Word and element locating data
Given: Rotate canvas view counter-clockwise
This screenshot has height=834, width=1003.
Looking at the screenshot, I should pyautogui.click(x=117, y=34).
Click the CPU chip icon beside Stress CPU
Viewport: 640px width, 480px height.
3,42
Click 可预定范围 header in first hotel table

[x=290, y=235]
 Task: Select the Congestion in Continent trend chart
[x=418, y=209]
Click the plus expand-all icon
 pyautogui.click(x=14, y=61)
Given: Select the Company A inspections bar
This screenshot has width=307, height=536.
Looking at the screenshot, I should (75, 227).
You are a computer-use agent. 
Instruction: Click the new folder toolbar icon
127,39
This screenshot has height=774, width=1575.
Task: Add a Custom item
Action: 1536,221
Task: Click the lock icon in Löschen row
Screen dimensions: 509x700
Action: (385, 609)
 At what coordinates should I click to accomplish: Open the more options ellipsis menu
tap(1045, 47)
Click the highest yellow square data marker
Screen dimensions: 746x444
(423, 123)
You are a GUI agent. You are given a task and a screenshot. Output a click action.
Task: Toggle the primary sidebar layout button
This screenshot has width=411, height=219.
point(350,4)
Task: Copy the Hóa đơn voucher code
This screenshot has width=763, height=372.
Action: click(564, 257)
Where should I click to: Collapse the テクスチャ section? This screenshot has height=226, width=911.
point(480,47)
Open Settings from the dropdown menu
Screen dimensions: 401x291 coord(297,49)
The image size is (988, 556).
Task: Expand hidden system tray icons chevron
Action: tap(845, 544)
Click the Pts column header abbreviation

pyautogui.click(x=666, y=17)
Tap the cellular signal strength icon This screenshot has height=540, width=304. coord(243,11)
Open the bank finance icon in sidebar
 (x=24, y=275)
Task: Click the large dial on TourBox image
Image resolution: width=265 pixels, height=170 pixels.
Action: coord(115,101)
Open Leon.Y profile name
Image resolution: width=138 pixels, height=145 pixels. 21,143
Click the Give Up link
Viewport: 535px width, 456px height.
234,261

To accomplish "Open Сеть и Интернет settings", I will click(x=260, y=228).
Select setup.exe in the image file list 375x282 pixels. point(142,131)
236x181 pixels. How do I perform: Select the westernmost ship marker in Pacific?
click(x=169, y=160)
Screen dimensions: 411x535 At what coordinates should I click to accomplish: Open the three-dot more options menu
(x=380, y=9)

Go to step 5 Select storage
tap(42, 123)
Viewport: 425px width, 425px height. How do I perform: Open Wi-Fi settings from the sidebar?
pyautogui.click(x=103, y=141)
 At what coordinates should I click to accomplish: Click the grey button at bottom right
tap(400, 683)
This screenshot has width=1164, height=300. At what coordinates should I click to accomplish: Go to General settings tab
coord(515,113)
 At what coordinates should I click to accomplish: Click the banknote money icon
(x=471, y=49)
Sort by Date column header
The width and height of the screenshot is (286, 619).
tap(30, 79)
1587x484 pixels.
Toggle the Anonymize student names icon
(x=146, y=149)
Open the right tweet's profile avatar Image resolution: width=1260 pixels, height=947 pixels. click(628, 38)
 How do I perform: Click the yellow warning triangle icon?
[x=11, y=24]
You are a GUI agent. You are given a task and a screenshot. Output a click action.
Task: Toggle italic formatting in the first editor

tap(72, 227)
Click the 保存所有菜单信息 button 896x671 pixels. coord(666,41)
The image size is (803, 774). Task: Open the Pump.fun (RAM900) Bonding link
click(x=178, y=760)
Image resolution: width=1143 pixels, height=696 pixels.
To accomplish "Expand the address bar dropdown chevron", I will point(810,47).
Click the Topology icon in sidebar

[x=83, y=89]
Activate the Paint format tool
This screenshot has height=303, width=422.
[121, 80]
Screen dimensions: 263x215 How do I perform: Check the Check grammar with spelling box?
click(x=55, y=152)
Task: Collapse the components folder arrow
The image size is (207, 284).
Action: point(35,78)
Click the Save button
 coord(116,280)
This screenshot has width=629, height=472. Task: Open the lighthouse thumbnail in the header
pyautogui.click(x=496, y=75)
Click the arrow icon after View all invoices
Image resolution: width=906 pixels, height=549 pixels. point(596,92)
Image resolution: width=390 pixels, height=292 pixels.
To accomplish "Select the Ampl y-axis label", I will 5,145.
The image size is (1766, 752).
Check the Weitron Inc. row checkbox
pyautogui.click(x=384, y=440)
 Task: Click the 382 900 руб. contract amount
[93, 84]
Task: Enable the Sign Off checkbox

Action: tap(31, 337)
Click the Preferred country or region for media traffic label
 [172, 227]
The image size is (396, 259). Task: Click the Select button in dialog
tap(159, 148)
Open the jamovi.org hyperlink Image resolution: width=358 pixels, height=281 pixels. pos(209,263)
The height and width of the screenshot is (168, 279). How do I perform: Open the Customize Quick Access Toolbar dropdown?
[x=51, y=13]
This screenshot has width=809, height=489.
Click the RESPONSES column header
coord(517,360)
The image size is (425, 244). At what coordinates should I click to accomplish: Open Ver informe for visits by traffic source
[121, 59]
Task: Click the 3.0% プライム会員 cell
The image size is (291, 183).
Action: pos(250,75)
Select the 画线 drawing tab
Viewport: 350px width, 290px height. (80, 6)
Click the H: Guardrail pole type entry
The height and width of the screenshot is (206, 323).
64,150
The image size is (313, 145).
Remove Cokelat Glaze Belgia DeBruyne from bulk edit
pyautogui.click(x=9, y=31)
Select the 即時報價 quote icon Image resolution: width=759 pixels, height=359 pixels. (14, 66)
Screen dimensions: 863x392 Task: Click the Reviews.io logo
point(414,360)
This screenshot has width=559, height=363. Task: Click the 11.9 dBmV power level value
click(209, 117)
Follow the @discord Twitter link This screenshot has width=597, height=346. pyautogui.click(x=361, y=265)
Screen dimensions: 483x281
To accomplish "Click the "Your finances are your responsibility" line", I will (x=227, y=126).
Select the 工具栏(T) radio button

What you should do
Put every line of the listing above into a JSON list of strings, one string per line, and leave out the blank lines.

Solution to this task
[
  "Given: Rotate canvas view counter-clockwise",
  "This screenshot has height=834, width=1003.",
  "Looking at the screenshot, I should pyautogui.click(x=117, y=34).",
  "Click the CPU chip icon beside Stress CPU",
  "Viewport: 640px width, 480px height.",
  "3,42",
  "Click 可预定范围 header in first hotel table",
  "[x=290, y=235]",
  " Task: Select the Congestion in Continent trend chart",
  "[x=418, y=209]",
  "Click the plus expand-all icon",
  " pyautogui.click(x=14, y=61)",
  "Given: Select the Company A inspections bar",
  "This screenshot has width=307, height=536.",
  "Looking at the screenshot, I should (75, 227).",
  "You are a computer-use agent. ",
  "Instruction: Click the new folder toolbar icon",
  "127,39",
  "This screenshot has height=774, width=1575.",
  "Task: Add a Custom item",
  "Action: 1536,221",
  "Task: Click the lock icon in Löschen row",
  "Screen dimensions: 509x700",
  "Action: (385, 609)",
  " At what coordinates should I click to accomplish: Open the more options ellipsis menu",
  "tap(1045, 47)",
  "Click the highest yellow square data marker",
  "Screen dimensions: 746x444",
  "(423, 123)",
  "You are a GUI agent. You are given a task and a screenshot. Output a click action.",
  "Task: Toggle the primary sidebar layout button",
  "This screenshot has width=411, height=219.",
  "point(350,4)",
  "Task: Copy the Hóa đơn voucher code",
  "This screenshot has width=763, height=372.",
  "Action: click(564, 257)",
  "Where should I click to: Collapse the テクスチャ section? This screenshot has height=226, width=911.",
  "point(480,47)",
  "Open Settings from the dropdown menu",
  "Screen dimensions: 401x291 coord(297,49)",
  "The image size is (988, 556).",
  "Task: Expand hidden system tray icons chevron",
  "Action: tap(845, 544)",
  "Click the Pts column header abbreviation",
  "pyautogui.click(x=666, y=17)",
  "Tap the cellular signal strength icon This screenshot has height=540, width=304. coord(243,11)",
  "Open the bank finance icon in sidebar",
  " (x=24, y=275)",
  "Task: Click the large dial on TourBox image",
  "Image resolution: width=265 pixels, height=170 pixels.",
  "Action: coord(115,101)",
  "Open Leon.Y profile name",
  "Image resolution: width=138 pixels, height=145 pixels. 21,143",
  "Click the Give Up link",
  "Viewport: 535px width, 456px height.",
  "234,261",
  "To accomplish \"Open Сеть и Интернет settings\", I will click(x=260, y=228).",
  "Select setup.exe in the image file list 375x282 pixels. point(142,131)",
  "236x181 pixels. How do I perform: Select the westernmost ship marker in Pacific?",
  "click(x=169, y=160)",
  "Screen dimensions: 411x535 At what coordinates should I click to accomplish: Open the three-dot more options menu",
  "(x=380, y=9)",
  "Go to step 5 Select storage",
  "tap(42, 123)",
  "Viewport: 425px width, 425px height. How do I perform: Open Wi-Fi settings from the sidebar?",
  "pyautogui.click(x=103, y=141)",
  " At what coordinates should I click to accomplish: Click the grey button at bottom right",
  "tap(400, 683)",
  "This screenshot has width=1164, height=300. At what coordinates should I click to accomplish: Go to General settings tab",
  "coord(515,113)",
  " At what coordinates should I click to accomplish: Click the banknote money icon",
  "(x=471, y=49)",
  "Sort by Date column header",
  "The width and height of the screenshot is (286, 619).",
  "tap(30, 79)",
  "1587x484 pixels.",
  "Toggle the Anonymize student names icon",
  "(x=146, y=149)",
  "Open the right tweet's profile avatar Image resolution: width=1260 pixels, height=947 pixels. click(628, 38)",
  " How do I perform: Click the yellow warning triangle icon?",
  "[x=11, y=24]",
  "You are a GUI agent. You are given a task and a screenshot. Output a click action.",
  "Task: Toggle italic formatting in the first editor",
  "tap(72, 227)",
  "Click the 保存所有菜单信息 button 896x671 pixels. coord(666,41)",
  "The image size is (803, 774). Task: Open the Pump.fun (RAM900) Bonding link",
  "click(x=178, y=760)",
  "Image resolution: width=1143 pixels, height=696 pixels.",
  "To accomplish \"Expand the address bar dropdown chevron\", I will point(810,47).",
  "Click the Topology icon in sidebar",
  "[x=83, y=89]",
  "Activate the Paint format tool",
  "This screenshot has height=303, width=422.",
  "[121, 80]",
  "Screen dimensions: 263x215 How do I perform: Check the Check grammar with spelling box?",
  "click(x=55, y=152)",
  "Task: Collapse the components folder arrow",
  "The image size is (207, 284).",
  "Action: point(35,78)",
  "Click the Save button",
  " coord(116,280)",
  "This screenshot has width=629, height=472. Task: Open the lighthouse thumbnail in the header",
  "pyautogui.click(x=496, y=75)",
  "Click the arrow icon after View all invoices",
  "Image resolution: width=906 pixels, height=549 pixels. point(596,92)",
  "Image resolution: width=390 pixels, height=292 pixels.",
  "To accomplish \"Select the Ampl y-axis label\", I will 5,145.",
  "The image size is (1766, 752).",
  "Check the Weitron Inc. row checkbox",
  "pyautogui.click(x=384, y=440)",
  " Task: Click the 382 900 руб. contract amount",
  "[93, 84]",
  "Task: Enable the Sign Off checkbox",
  "Action: tap(31, 337)",
  "Click the Preferred country or region for media traffic label",
  " [172, 227]",
  "The image size is (396, 259). Task: Click the Select button in dialog",
  "tap(159, 148)",
  "Open the jamovi.org hyperlink Image resolution: width=358 pixels, height=281 pixels. pos(209,263)",
  "The height and width of the screenshot is (168, 279). How do I perform: Open the Customize Quick Access Toolbar dropdown?",
  "[x=51, y=13]",
  "This screenshot has width=809, height=489.",
  "Click the RESPONSES column header",
  "coord(517,360)",
  "The image size is (425, 244). At what coordinates should I click to accomplish: Open Ver informe for visits by traffic source",
  "[121, 59]",
  "Task: Click the 3.0% プライム会員 cell",
  "The image size is (291, 183).",
  "Action: pos(250,75)",
  "Select the 画线 drawing tab",
  "Viewport: 350px width, 290px height. (80, 6)",
  "Click the H: Guardrail pole type entry",
  "The height and width of the screenshot is (206, 323).",
  "64,150",
  "The image size is (313, 145).",
  "Remove Cokelat Glaze Belgia DeBruyne from bulk edit",
  "pyautogui.click(x=9, y=31)",
  "Select the 即時報價 quote icon Image resolution: width=759 pixels, height=359 pixels. (14, 66)",
  "Screen dimensions: 863x392 Task: Click the Reviews.io logo",
  "point(414,360)",
  "This screenshot has width=559, height=363. Task: Click the 11.9 dBmV power level value",
  "click(209, 117)",
  "Follow the @discord Twitter link This screenshot has width=597, height=346. pyautogui.click(x=361, y=265)",
  "Screen dimensions: 483x281",
  "To accomplish \"Click the \"Your finances are your responsibility\" line\", I will (x=227, y=126).",
  "Select the 工具栏(T) radio button"
]